Illegally grazing 380 cattle in a conservation area for two weeks in 2017 could cost a Southland farming company more than $100,000.

Date:  26 February 2018

Wairaki Station Ltd was sentenced in the Invercargill District Court on 20 February, after admitting one charge of “knowingly and without authority carrying out an activity, namely farming operations, in a conservation area”.

Wairaki had grazed 380 head of in-calf cows in two areas totalling approximately 190 hectares in the Takitimu Conservation Area for 15 days from 24 April last year before the animals were removed.

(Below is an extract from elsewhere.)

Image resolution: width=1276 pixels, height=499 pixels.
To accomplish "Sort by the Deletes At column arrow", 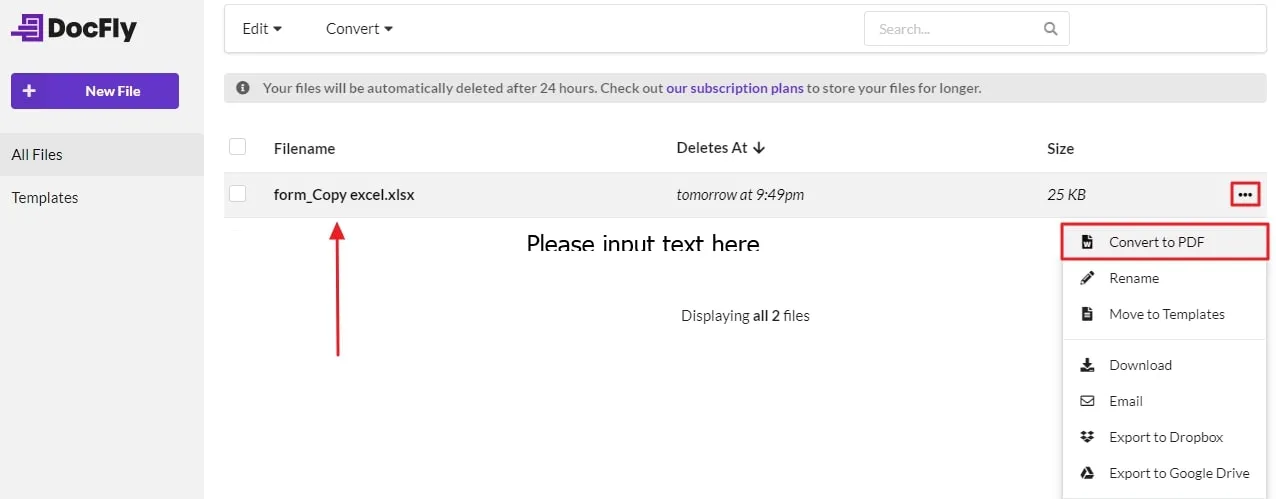I will click(759, 148).
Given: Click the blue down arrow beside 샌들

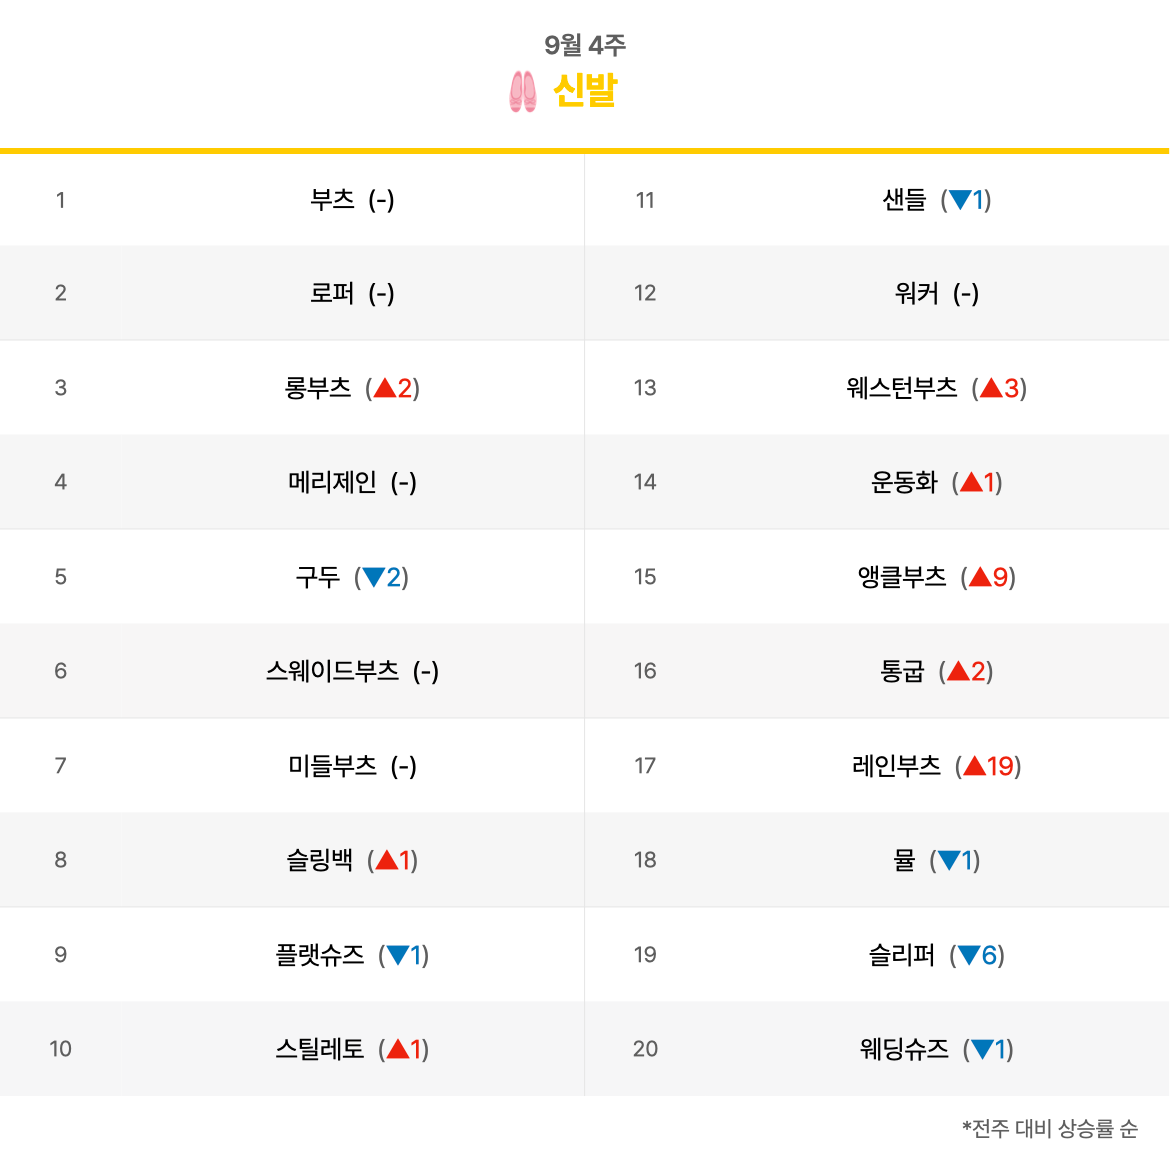Looking at the screenshot, I should 960,199.
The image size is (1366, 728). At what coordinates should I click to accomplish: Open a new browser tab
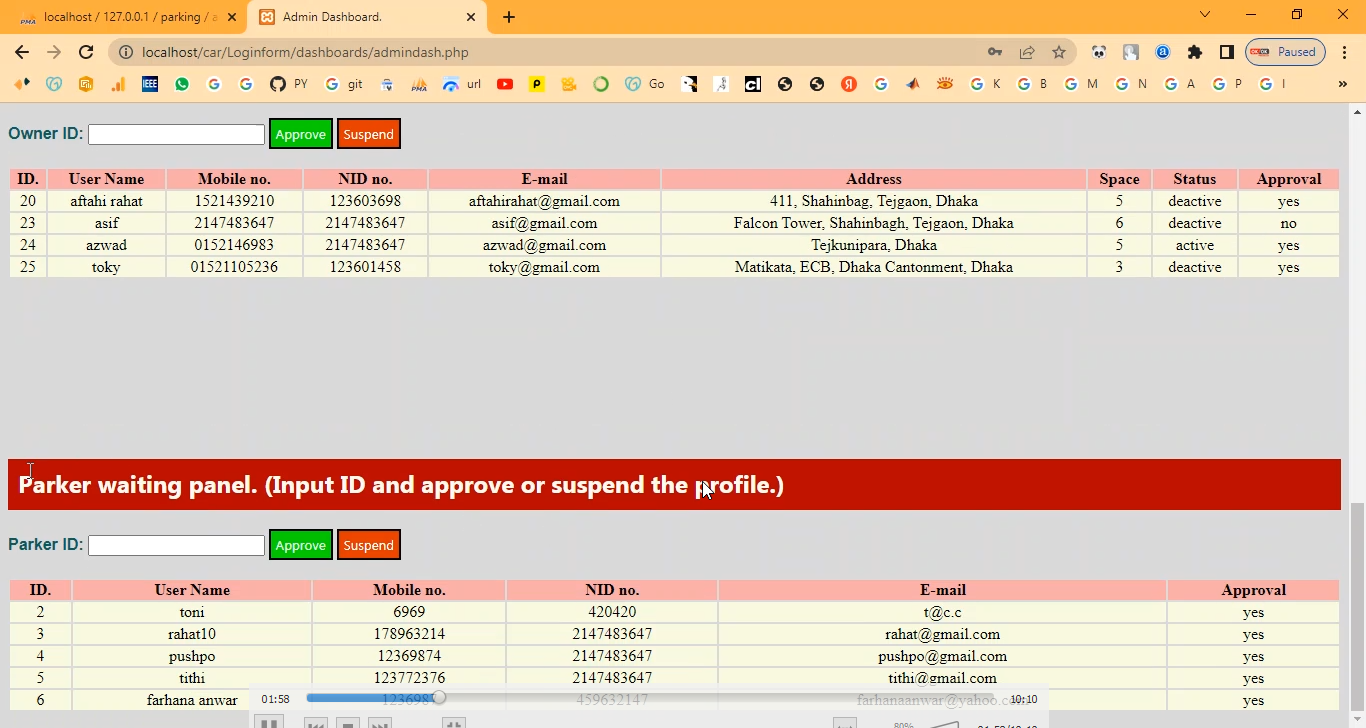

Wairaki installed a temporary electric fence to contain its animals within the conservation area – which was retired from grazing in the early 1990s.

Wairaki’s director Richard Slee said in an affidavit he saw the conservation area as “rough feed”, “almost going to waste” and that it was convenient to put the animals in the conservation area right next to the Wairaki farm boundary.

Wairaki admitted it had intended to leave the animals there for a month, although other feed was available on the farm at the time.

During sentencing Judge Mark Callaghan said that while the direct actions of putting the cows in the conservation area may not have been to save money, there were benefits and savings for the company in other ways as well as an eventual profit from sale of calves.

The maximum available penalty was therefore increased, to recognise the commercial gain or reward the company could receive, from fines of $200,000 plus $10,000 per day of further offending, to fines of $300,000 plus $20,000 per further day.

Allowing for mitigating factors of cooperation and remorse, previous good character and entering a guilty plea at the earliest opportunity, Judge Callaghan imposed total fines of $52,450.

Judge Callaghan also gave Wairaki credit for contributing $14,823 towards DOC’s investigation costs and agreeing to pay restoration costs for weed control in the conservation area of up to $35,000 over the next five years.

DOC Acting Operations Manager John McCarroll said the Takitimu Conservation Area has significant conservation values and the cattle caused considerable damage and impacts including stock tracking, heavy pugging of stream riparian margins and wet areas, and vegetation effects.

“How well this area recovers is unknown at this stage, we do know that this type of stock incursion adds to the persistence of weeds (gorse and broom) which DOC has been actively controlling.

“We have been working with Wairaki Station in relation to managing these impacts and will continue to do so over the next three years,” Mr McCarroll said.